Efectos negativos de las centrales térmicas

Antes de nada, corregir un error que apareció en el último artículo, de 5 de febrero, de esta Ventana al medioambiente, "Ataques al corazón y centrales térmicas", donde puse: "A poco le ha tenido que saber a Iberdrola haber amortizado, ¡en sólo 2 años! ¡qué chollo!, su inversión de 1.600 millones de las antiguas pesetas. Señores señoras, ¡por Dios! Esto es codicia de la buena.", debió aparecer: "A poco le ha tenido que saber a Iberdrola haber amortizado, ¡en sólo 2 años! ¡qué chollo!, su inversión de 160.000 millones de las antiguas pesetas. Señores señoras, ¡por Dios! Esto es codicia de la buena.". He creído necesaria la aclaración, ya que el dato es 100 veces más codicioso.

Las Centrales Térmicas generan diversos contaminantes físicos y químicos muy peligrosos con un impacto negativo sobre la salud humana. Los efectos adversos sobre el organismo humano se manifestarán a corto, medio y largo plazo, potenciando y desencadenando los producidos por los contaminantes preexistentes.

Las repercusiones negativas sobre la salud humana podrán abarcar un amplio abanico de enfermedades que oscilarán entre patologías banales (conjuntivitis, rinitis, faringitis, cefalalgia, etc.) y graves y potencialmente mortales (bronquitis asmática severa, enfisema broncopulmonar, enfermedad pulmonar obstructiva crónica, insuficiencia cardiaca e incremento del riesgo de cáncer).

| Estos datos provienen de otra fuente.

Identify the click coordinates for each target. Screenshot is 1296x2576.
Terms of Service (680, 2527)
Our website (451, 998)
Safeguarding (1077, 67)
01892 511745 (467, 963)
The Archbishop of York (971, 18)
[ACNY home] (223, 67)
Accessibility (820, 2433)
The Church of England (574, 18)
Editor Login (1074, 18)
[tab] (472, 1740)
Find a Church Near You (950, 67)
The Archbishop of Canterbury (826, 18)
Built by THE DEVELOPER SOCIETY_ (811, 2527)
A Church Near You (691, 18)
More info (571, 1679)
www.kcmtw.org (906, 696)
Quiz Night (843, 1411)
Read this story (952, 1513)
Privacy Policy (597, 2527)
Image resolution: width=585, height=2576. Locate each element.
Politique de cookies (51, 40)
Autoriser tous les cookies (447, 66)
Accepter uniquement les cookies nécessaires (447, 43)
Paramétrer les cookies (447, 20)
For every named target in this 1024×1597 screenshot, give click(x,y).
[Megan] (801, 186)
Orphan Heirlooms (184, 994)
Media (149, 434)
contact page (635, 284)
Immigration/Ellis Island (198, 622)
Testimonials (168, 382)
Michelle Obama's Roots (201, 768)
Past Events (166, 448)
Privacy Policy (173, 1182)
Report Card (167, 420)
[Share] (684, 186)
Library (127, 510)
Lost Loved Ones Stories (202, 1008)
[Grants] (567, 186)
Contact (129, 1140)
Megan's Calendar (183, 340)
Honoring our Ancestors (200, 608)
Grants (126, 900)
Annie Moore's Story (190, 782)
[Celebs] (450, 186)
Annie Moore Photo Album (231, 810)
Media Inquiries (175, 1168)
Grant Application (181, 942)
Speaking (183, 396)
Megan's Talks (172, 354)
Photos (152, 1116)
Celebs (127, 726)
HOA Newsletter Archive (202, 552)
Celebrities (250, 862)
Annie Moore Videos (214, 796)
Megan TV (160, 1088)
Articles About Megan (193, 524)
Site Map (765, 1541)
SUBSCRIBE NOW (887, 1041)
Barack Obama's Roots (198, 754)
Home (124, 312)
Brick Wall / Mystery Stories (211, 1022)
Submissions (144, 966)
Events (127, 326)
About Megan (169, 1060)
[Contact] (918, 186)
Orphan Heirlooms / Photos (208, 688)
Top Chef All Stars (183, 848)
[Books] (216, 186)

Contaminantes físicos: acústicos por el ruido derivado del funcionamiento de la CT produce alteraciones en el organismo humano, secundarias a la interrupción del biorritmo sueño-vigilia. Los contaminantes electromagnéticos, radiaciones electromagnéticas generadas por la obtención y distribución eléctrica, producen alteraciones principalmente en el sistema nervioso y cardiovascular. Substancias radioactivas.

Los Contaminantes químicos: CO2, CO, SO2, Partículas, Ozono troposférico, aumentarán el número de enfermedades respiratorias y cardiovasculares, y harán disminuir nuestras defensas inmunológicas, Substancias químicas peligrosas (constituidas por el arsénico, cadmio, cromo, cobalto, plomo, manganeso, mercurio, níquel, fósforo, benceno, formaldehido, naftaleno, tolueno y pirenos. Aunque estén presentes en cantidades mínimas son sustancias muy peligrosas, ya que en las personas expuestas pueden ocasionar graves enfermedades agudas y crónicas, alteraciones reproductivas e incremento del riesgo del cáncer) y sustancias radiactivas (gas radioactivo Radón-222 incrementará la exposición ambiental preexistente a la radioactividad. Este gas es un agente cancerígeno humano, especialmente asociado con el cáncer pulmonar en las personas expuestas).

Afectará principalmente a la población pediátrica, las personas mayores y las que presenten enfermedades respiratorias o cardiovasculares crónicas, independientemente de la edad. Deteriorarán la calidad de vida y podrá contribuir con otros factores a provocar muertes prematuras en la población expuesta.

El desarrollo industrial ha de ser compatible con una mejora de la calidad y cantidad de la vida humana y respetuoso con el medio ambiente. Esto se puede conseguir con el fomento de las energías no contaminantes (solar y eólica).